(Excerpt provided):

■ ■ ■ ■

# No Pressure Relief On Tankless



## MACPLUMB777 (Jun 18, 2008)

EAST GRANBY, Conn. - East Granby fire officials say an explosion that critically injured a couple last year was caused by a lack of pressure release valves in the home's hot water heater.

The November explosion caused second- and third-degree burns to homeowners Lori and Ken Sullivan and to contractor Michael Alleana.

Fire Marshal Kenneth Beliveau told The Hartford Courant that there should have been more than one valve to reduce pressure on the hot water heater. He says the Sullivans and Alleana were installing a tankless, "quick-fire" hot water heater when a spark ignited escaping gas, triggering the explosion.

SORRY I SHOULD HAVE CHECKED THIS STORY OUT BEFORE POSTING IT !

HAD TO DO WITH PROPANE GAS LEAK EXPLOSION WHILE TANKLESS WATER HEATER WAS BEING INSTALLED !
"NOT" T&P RELIEF VALVE JERRYMAC


----------



## GREENPLUM (Jul 27, 2008)

JERRYMAC said:


> EAST GRANBY, Conn. - East Granby fire officials say an explosion that critically injured a couple last year was caused by a lack of pressure release valves in the home's hot water heater.
> 
> The November explosion caused second- and third-degree burns to homeowners Lori and Ken Sullivan and to contractor Michael Alleana.

■ ■ ■ ■

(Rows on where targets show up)
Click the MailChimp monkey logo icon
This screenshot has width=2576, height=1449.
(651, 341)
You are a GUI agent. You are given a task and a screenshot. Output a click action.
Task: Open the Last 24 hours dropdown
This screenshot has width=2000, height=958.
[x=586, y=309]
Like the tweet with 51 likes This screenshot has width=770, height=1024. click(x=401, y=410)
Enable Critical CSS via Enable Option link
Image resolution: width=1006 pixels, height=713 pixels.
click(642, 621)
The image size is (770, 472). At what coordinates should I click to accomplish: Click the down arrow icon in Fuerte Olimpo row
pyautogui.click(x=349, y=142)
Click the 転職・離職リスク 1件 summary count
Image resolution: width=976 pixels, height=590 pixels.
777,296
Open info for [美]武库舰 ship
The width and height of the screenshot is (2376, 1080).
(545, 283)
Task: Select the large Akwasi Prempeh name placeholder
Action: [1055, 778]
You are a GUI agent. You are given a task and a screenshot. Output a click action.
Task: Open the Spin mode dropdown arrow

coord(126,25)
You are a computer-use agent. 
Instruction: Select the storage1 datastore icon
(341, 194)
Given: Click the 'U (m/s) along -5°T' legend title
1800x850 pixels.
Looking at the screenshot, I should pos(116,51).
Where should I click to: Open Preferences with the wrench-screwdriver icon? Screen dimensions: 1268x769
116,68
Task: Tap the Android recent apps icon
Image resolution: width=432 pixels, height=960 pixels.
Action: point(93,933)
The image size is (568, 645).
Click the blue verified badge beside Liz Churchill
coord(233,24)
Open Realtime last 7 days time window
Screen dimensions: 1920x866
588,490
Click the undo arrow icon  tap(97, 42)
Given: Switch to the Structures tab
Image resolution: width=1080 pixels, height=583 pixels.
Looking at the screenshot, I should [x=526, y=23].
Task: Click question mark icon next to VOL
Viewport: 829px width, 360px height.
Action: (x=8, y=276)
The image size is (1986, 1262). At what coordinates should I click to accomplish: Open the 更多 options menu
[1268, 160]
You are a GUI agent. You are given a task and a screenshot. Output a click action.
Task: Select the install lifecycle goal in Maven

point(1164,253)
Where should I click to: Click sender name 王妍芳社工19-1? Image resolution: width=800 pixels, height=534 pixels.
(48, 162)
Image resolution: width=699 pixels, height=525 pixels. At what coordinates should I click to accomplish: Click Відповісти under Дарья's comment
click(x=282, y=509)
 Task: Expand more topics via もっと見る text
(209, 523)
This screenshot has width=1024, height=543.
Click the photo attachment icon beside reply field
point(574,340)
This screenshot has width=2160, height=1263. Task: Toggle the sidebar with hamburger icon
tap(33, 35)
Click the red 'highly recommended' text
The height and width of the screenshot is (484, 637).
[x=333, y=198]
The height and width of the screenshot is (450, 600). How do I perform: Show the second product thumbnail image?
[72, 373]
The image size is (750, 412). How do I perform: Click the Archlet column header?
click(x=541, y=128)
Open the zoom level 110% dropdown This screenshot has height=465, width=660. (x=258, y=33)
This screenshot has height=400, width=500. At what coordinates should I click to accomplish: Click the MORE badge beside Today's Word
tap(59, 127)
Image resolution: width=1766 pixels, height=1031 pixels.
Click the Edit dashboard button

■ ■ ■ ■

(Exercise task A): Copy the part of the forum thread on the tankless heater explosion starting at "Fire Marshal Kenneth" and ending at "BEING INSTALLED !".
(Exercise task B): Turn the records, starting at their first line and ending at the line containing "pyautogui.click(x=349, y=142)", into a numbered list, leaving out any blank lines.

(Task solution A):
Fire Marshal Kenneth Beliveau told The Hartford Courant that there should have been more than one valve to reduce pressure on the hot water heater. He says the Sullivans and Alleana were installing a tankless, "quick-fire" hot water heater when a spark ignited escaping gas, triggering the explosion.

SORRY I SHOULD HAVE CHECKED THIS STORY OUT BEFORE POSTING IT !

HAD TO DO WITH PROPANE GAS LEAK EXPLOSION WHILE TANKLESS WATER HEATER WAS BEING INSTALLED !

(Task solution B):
1. Click the MailChimp monkey logo icon
2. This screenshot has width=2576, height=1449.
3. (651, 341)
4. You are a GUI agent. You are given a task and a screenshot. Output a click action.
5. Task: Open the Last 24 hours dropdown
6. This screenshot has width=2000, height=958.
7. [x=586, y=309]
8. Like the tweet with 51 likes This screenshot has width=770, height=1024. click(x=401, y=410)
9. Enable Critical CSS via Enable Option link
10. Image resolution: width=1006 pixels, height=713 pixels.
11. click(642, 621)
12. The image size is (770, 472). At what coordinates should I click to accomplish: Click the down arrow icon in Fuerte Olimpo row
13. pyautogui.click(x=349, y=142)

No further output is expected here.